Final battery of tests slated for LV Monorail
Monday, Dec. 13, 2004 | 10:55 a.m.
The final battery of tests that will determine if the Las Vegas Monorail reopens by the end of the year will likely begin Wednesday, Clark County's top building official said this morning.
County engineers continued inspecting eight of the system's nine trains through the weekend. The engineers were trying to see which trains will be ready to go ahead with the "recommissioning" process to prepare the trains to begin shuttling paying passengers again, Ron Lynn, the county building official, said.
Preliminary tests that continued over the weekend were mostly trouble-free, as seven trains were running without drivers or passengers on board, Lynn said.
By Friday afternoon, four of the normally automated monorail trains had been operating without drivers. Another two were operating with drivers, he said. One of the trains had not been approved to begin running.
The system is designed to have seven trains running during normal operation, monorail officials had said. Each car must pass inspection before it can run, Lynn said.
"We have no objection if they want to run fewer trains," he said. "Theoretically you could open with one train. You wouldn't make much money, but you could" operate the system that way.
To be ready for recommissioning, each train must run trouble-free and no emergency alarms can be triggered, Lynn said. Once the process begins, the system must operate without any glitches for between 1,000 and 2,000 eight-mile roundtrips, meaning the trains will have to log more than 8,000 trouble-free miles before they can re-open.
Engineers over the weekend faced a number of "Category 2" alarms, meaning the trains still faced glitches with the system's doors and lighting. The problems were minor and would not affect the trains' safety, Lynn said.

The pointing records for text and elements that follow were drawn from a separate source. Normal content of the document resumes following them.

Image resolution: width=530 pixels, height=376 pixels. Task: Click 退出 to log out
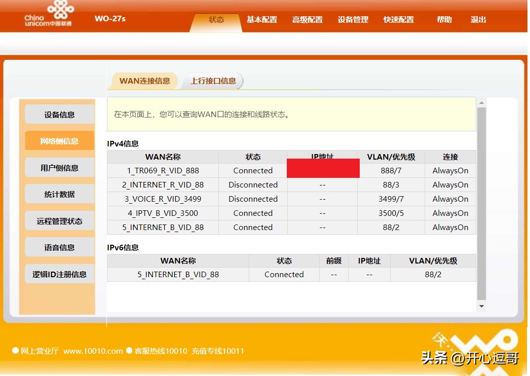(x=477, y=19)
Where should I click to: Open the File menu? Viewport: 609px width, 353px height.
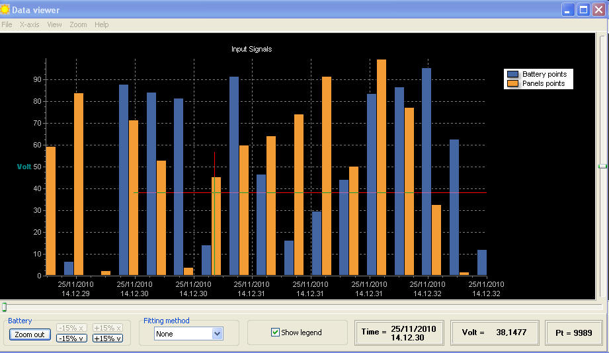tap(7, 24)
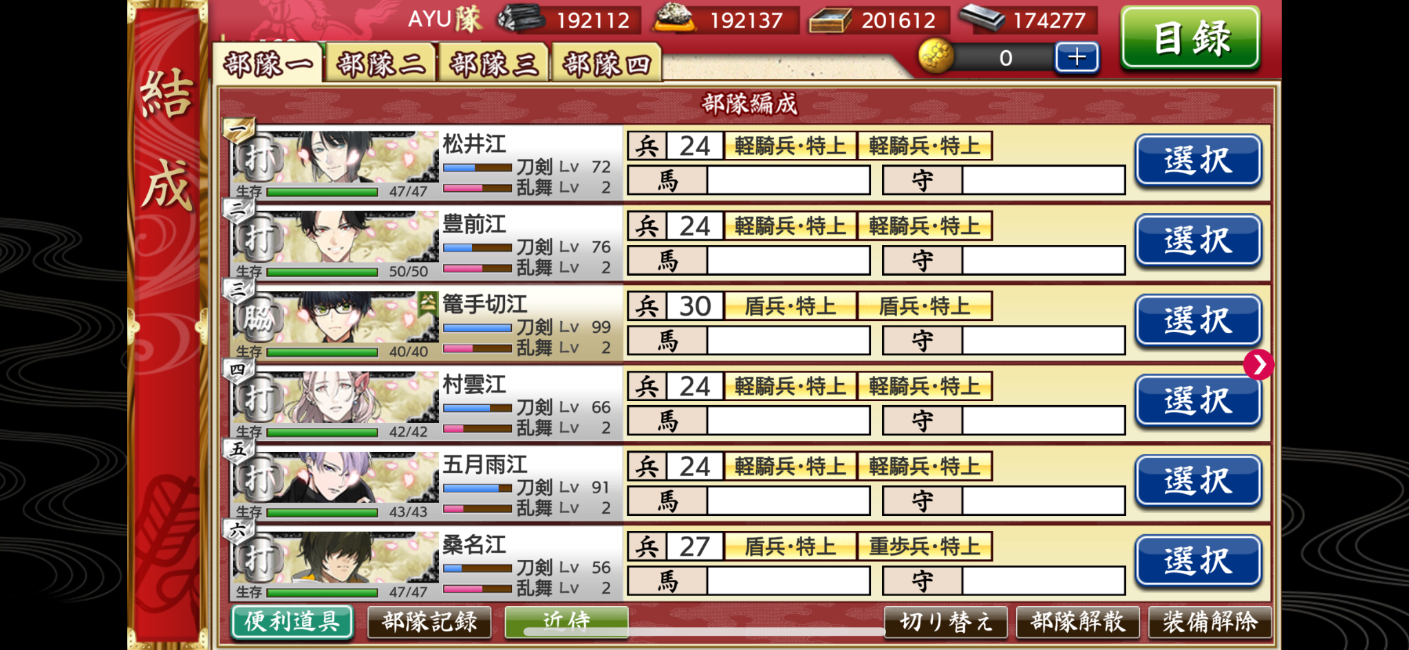This screenshot has height=650, width=1409.
Task: Tap 盾兵·特上 first slot of 篭手切江
Action: 790,306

"They're not safety-related or operation-related to the structure (the trains)," Lynn said. "Any automation is going to have trouble. There's innumerable things that could occur."

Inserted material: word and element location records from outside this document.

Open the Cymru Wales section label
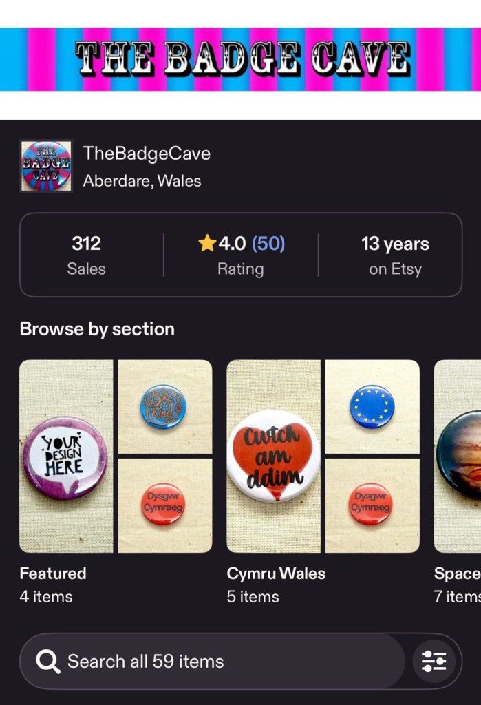This screenshot has width=481, height=705. click(x=276, y=574)
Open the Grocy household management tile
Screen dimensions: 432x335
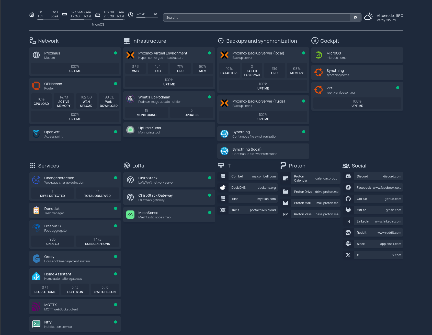click(75, 259)
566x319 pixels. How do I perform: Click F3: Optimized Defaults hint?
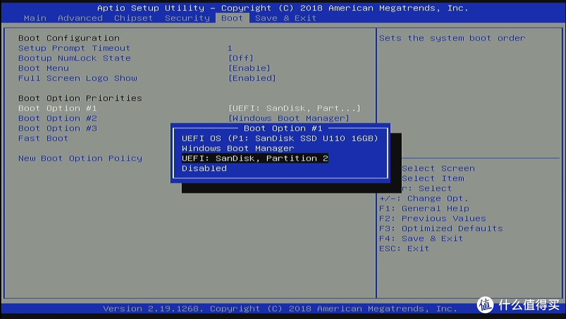point(441,228)
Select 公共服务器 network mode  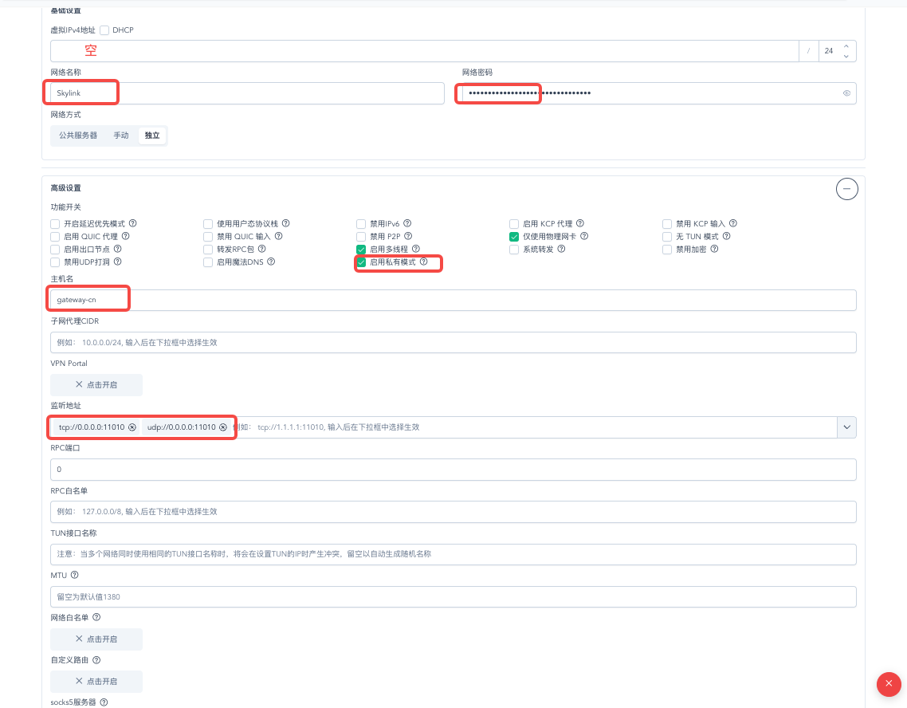[x=78, y=136]
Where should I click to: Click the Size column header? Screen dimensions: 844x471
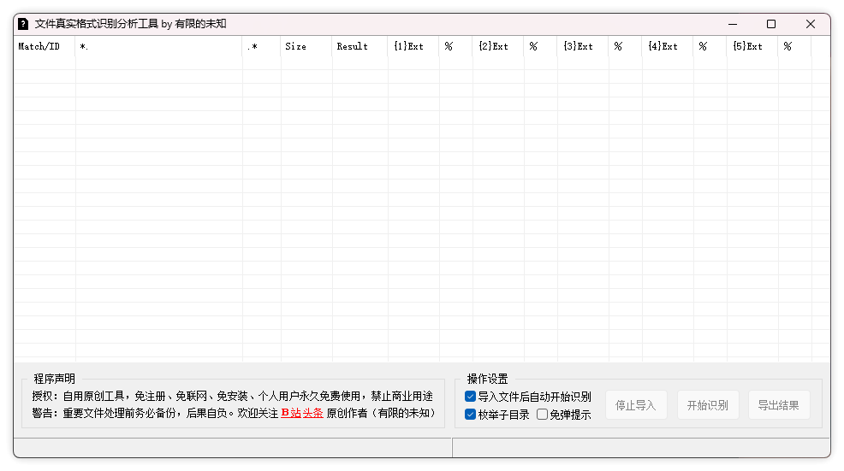[x=306, y=46]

Once recommissioning begins, Lynn said he did not know for sure how long the process would take, but had previously said it could be complete in five to eight days if trains operate without further problems.
The progress made over the weekend trumped previous estimates that said recommissioning was unlikely to begin by the end of this week, he said.

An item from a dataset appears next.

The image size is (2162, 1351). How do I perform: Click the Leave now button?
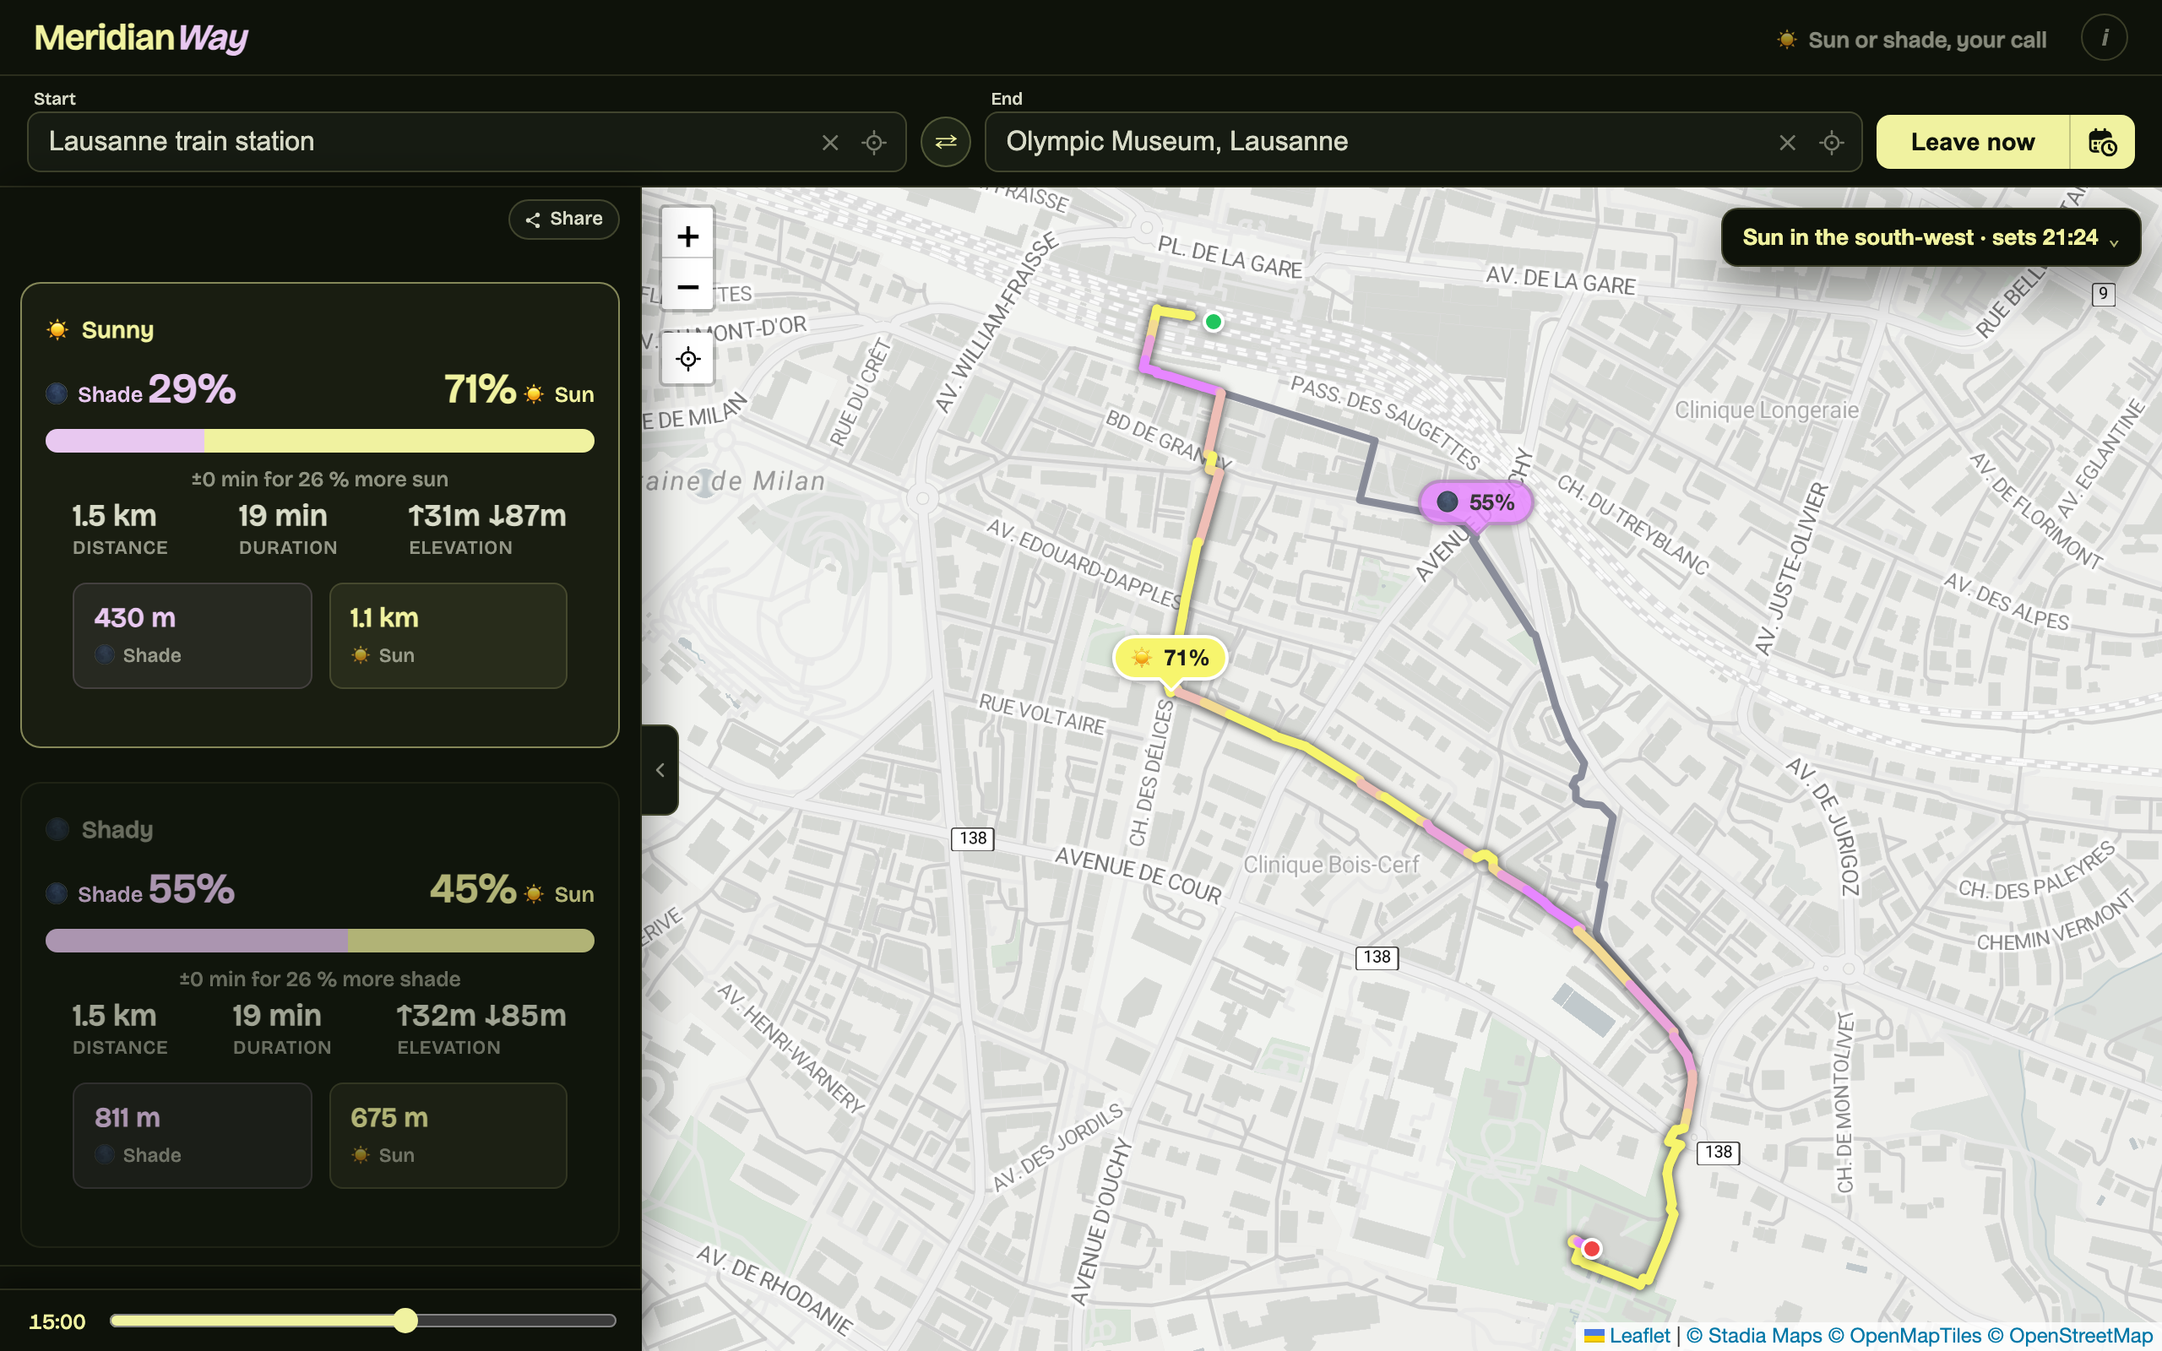1973,141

"They're in good shape," Lynn said. "They are on schedule. Getting all trains moving this weekend is the breakthrough they needed to get back up and running."
This week's tests will be the first of many in store for the $650 million system. Even when it re-opens, the trains will undergo monthly inspections by T.J. Krobe, a third-party firm hired by the county but billed to the monorail company, Lynn said.
Other people movers, including the tram that connects the Excalibur resort to the Mandalay Bay, face county inspections twice a year. The monorail will have to run trouble-free for three months before it can return to quarterly inspections, then twice a year, like the Mandalay Bay project, county engineers said.
Early indications Friday pointed to progress being made in the inspections, which continued last week without any significant problems, he said.
Todd Walker, a spokesman for the monorail, said he would not speculate as to when the system might re-open. All of the company officials have been tight-lipped about that subject.
"It (testing) could begin this week," he said. "That's all I'll say. Things don't always work perfectly."
Meanwhile county officials faulted technicians working for Bombardier, the Canadian firm that built and operates the trains, after the company failed to notify representatives from Lynn's office about a small bolt used to secure a Fiberglas panel that fell from a train in November.
The two-inch bolt, which he said weighed "a few ounces," was not related to the drivetrain problems that led to the three-month closure of the system.
Neither Bombardier nor the monorail company were cited in the incident, which Lynn said arose from a misunderstanding about county regulations that require any piece of equipment that falls from an overhead system be reported. No such rule exists for ground-level systems, he said.
The incident did not jeopardize the system's safety, Lynn said.
"We wouldn't even stop the train for this but we need it not to happen," he said. "I told them (Bombardier) they should make us aware of anything that falls off a train, no matter how minor it may be. It was not related to the safety of the train, but I wanted to make sure they knew."
Monorail executives met last week with the building division to present what engineers from Bombardier and Exponent, the oversight firm hired to examine the system, thought caused a six-inch-wide washer to fall from a moving train Sept. 8.
The glitch, which engineers said appeared to be caused by a series of harsh vibrations that loosened the component's connection to a driveshaft, left the system shuttered for more than three months.
That closure occurred less than a week after the trains re-opened from its first multi-day closure since a six-month delay pushed back the system's planned opening date to July 15. The first closure began after a 60-pound wheel assembly fell from another moving train.
No one was injured in either incident.